Myth 3: Insulin cures diabetes.
Insulin, a hormone produced by the pancreas, helps sugar enter the body’s cells. However, in type 2 diabetes, the body’s response to insulin is impaired, leading to decreased insulin production over time.
“Managing blood sugar in type 2 diabetes typically involves healthy eating, physical activity, and medication. For some individuals, insulin may be necessary alongside other treatments,” says Dr Maulik.
In type 1 diabetes insulin treatment is one component of the treatment plan. “Insulin treatment replaces or supplements the body’s own insulin with the goal of achieving normal or near-normal blood sugar levels and preventing or minimising complications,” he adds.
Myth 4: People with diabetes must avoid carbs.
Carbohydrates, found in vegetables, fruits, dairy and other foods, are the primary source of energy in our diet and have a direct impact on blood sugar levels. “Consuming a controlled amount of carbohydrates per meal can help manage blood sugar levels, especially when taking specific oral medications or long-acting insulin,” informs Dr Maulik.
A diabetes-friendly diet includes carbohydrates from fruits, vegetables, whole grains, legumes and low-fat milk, while avoiding sugary beverages, including fruit juices. Individuals with diabetes are advised to monitor their carbohydrate intake in order to regulate blood sugar levels and make necessary adjustments to insulin dosage.
Myth 5: Only older adults develop diabetes.
“Global data shows a significant rise in the incidence rate of type 2 diabetes among adolescents and young adults (aged 15 to 39 years) from 117 to 183 per 100,000 population between 1990 and 2019,” says Dr Maulik. The escalating rates of childhood obesity are a major contributing factor, leading to concerns about a continued substantial increase in the prevalence of diabetes.

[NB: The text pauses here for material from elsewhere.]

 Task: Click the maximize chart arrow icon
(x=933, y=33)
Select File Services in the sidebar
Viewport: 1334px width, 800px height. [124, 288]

Insulin resistance and, in particular, impaired insulin secretion in type 2 diabetes have a substantial genetic component. However, Dr Maulik maintains that they can also be influenced, both positively and negatively, by behavioural factors, such as physical activity, diet, smoking, alcohol consumption, body weight, and sleep duration. Improving these lifestyle factors can reduce the risk of diabetes.